介護医療院にはⅠ型とⅡ型の2つの類型がある
介護医療院は、利用者やサービスの提供内容によってⅠ型とⅡ型の2つに分類されます。
Ⅰ型では、重篤な身体疾患を有する高齢者や、身体合併症を有する認知症高齢者のように、医療的ケアの必要性の高い要介護者が利用対象です。
Ⅱ型はⅠ型と比べて、容体が比較的安定している高齢者が利用対象とされています。
Ⅰ型、Ⅱ型に共通するものとしては、療養室の1人当たりの床面積が挙げられます。床面積はいずれも「8.0平方メートル/床」と定められていますが、これは介護老人保健施設と同じ程度の広さです。介護医療院は介護や医療を受ける場というだけではなく、利用者の生活の場でもあります。そのため、多床室においても家具やパーテーション等で間仕切りを設置するなどして、プライバシーへの配慮が求められています。
介護医療院の人員配置の指定基準
介護医療院には医療や介護に関わるさまざまな専門職が活躍しています。そしてその人員配置数は職種ごとに基準が定められています。医師、薬剤師、看護職員、介護職員については、Ⅰ型とⅡ型で指定基準が異なります。

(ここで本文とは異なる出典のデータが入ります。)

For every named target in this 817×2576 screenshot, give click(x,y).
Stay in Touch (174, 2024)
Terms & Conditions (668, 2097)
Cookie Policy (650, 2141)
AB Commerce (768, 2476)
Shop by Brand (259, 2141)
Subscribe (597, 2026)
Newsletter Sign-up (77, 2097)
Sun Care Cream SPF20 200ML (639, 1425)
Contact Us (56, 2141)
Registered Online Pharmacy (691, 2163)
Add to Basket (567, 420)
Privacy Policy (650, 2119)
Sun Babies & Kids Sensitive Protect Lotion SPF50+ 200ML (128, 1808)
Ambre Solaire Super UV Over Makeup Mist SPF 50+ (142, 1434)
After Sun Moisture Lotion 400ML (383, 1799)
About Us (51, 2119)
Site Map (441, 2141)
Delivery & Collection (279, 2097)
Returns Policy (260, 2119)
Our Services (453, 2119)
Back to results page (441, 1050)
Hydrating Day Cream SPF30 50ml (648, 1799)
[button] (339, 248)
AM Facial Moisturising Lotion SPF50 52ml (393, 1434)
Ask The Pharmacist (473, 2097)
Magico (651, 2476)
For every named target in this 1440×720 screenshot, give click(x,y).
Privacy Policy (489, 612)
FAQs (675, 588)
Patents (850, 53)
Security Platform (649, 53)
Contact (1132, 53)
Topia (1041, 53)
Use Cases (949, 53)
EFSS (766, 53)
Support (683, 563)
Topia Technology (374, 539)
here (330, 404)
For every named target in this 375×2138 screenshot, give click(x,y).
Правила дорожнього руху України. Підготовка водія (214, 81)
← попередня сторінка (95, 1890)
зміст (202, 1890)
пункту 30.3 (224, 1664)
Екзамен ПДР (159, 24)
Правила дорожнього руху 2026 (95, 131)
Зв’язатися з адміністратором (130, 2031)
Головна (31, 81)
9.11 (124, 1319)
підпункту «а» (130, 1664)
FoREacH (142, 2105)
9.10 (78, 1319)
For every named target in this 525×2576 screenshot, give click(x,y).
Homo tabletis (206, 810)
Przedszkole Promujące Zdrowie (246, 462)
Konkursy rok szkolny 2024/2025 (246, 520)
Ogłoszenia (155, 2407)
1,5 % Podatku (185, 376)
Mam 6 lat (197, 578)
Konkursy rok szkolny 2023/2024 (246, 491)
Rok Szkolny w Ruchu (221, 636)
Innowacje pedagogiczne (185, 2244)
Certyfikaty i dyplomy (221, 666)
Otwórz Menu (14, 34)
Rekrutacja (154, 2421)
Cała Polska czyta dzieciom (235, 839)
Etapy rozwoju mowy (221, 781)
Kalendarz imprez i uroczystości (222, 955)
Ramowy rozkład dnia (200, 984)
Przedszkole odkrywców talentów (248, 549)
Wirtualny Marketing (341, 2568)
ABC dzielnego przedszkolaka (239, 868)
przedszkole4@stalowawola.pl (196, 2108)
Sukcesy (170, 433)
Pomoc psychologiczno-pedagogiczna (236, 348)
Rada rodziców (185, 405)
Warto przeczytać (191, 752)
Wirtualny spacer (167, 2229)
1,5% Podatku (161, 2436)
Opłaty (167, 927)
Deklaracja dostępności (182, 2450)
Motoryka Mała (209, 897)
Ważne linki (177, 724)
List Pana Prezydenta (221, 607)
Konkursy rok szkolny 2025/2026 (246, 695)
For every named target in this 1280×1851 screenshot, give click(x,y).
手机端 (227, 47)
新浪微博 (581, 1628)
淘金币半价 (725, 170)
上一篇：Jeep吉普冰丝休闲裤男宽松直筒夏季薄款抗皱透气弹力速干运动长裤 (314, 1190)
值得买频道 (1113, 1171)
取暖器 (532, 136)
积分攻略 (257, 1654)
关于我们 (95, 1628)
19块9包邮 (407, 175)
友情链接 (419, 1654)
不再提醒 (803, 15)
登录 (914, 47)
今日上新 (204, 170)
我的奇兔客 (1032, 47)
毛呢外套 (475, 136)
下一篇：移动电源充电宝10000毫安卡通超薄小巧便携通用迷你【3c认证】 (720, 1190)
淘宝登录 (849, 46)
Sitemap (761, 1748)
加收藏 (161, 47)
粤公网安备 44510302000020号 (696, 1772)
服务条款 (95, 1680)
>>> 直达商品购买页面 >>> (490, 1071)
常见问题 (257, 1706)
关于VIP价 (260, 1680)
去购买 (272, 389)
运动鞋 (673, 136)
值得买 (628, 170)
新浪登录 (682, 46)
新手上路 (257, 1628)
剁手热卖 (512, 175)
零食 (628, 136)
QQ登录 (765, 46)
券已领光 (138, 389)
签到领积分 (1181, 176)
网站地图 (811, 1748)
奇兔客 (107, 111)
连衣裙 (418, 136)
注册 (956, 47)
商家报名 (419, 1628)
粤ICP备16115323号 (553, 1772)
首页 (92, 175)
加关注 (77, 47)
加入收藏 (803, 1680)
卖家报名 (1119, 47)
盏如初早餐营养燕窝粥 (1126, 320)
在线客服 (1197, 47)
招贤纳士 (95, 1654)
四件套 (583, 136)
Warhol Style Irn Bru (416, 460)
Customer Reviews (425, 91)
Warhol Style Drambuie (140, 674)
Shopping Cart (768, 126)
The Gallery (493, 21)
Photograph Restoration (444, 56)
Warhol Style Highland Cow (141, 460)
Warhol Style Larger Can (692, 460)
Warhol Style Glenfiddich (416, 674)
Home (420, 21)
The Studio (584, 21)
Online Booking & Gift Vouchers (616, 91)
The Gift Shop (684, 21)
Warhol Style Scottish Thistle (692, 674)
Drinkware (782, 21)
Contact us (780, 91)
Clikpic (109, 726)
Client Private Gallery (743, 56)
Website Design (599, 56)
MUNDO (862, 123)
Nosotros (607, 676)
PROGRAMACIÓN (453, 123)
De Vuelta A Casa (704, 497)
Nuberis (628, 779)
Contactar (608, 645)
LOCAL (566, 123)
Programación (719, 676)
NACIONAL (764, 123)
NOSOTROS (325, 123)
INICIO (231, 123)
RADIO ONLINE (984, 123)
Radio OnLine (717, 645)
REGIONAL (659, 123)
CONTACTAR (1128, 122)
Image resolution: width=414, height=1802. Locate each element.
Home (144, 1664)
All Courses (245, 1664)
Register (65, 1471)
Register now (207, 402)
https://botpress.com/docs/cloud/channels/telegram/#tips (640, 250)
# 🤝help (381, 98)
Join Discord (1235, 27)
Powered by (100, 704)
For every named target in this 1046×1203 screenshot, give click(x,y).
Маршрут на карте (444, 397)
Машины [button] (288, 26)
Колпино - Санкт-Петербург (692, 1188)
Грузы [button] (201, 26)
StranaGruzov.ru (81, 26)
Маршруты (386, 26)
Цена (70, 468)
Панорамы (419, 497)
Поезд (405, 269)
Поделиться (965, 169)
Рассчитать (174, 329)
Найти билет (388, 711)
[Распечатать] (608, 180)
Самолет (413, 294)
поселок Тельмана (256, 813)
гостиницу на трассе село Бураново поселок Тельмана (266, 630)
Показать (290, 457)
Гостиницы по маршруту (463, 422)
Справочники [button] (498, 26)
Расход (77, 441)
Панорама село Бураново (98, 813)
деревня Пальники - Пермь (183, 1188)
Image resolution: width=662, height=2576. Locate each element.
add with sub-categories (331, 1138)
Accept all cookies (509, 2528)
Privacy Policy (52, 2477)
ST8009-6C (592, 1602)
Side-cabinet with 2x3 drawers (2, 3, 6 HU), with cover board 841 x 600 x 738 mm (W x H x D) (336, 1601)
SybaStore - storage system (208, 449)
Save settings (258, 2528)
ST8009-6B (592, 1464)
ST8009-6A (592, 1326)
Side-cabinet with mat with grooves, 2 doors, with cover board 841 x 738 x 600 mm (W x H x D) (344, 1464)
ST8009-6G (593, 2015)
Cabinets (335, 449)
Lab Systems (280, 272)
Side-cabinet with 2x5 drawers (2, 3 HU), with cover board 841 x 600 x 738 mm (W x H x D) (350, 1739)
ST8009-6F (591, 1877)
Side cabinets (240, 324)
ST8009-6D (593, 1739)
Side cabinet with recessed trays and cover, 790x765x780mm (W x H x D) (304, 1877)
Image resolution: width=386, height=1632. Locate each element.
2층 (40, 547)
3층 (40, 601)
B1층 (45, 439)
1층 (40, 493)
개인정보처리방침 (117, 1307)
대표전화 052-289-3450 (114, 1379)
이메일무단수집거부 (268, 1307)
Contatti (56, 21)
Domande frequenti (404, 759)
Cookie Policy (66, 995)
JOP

- Ⅰ型:医師48対1(施設で3以上)、薬剤師150対1、看護師6対1、介護職員5対1
- Ⅱ型:医師100対1(施設で1以上)、薬剤師300対1、看護師6対1、介護職員6対1
医療依存度や介護度の高い方が利用するⅠ型の施設のほうが、手厚い人員配置となるよう定められているのが特徴です。一方、リハビリテーション専門職、栄養士、診療放射線技師などは、施設全体で配置人数の基準が定められています。
- リハビリテーション専門職:適当数
- 栄養士:定員100以上で1以上
- 介護支援専門員(ケアマネジャー):100対1(1以上)
- 診療放射線技師:適当数
- その他の従業者:適当数
診療放射線技師など、具体的な人員数が定められていない職種は、それぞれの施設の実情に合わせて配置することとされています。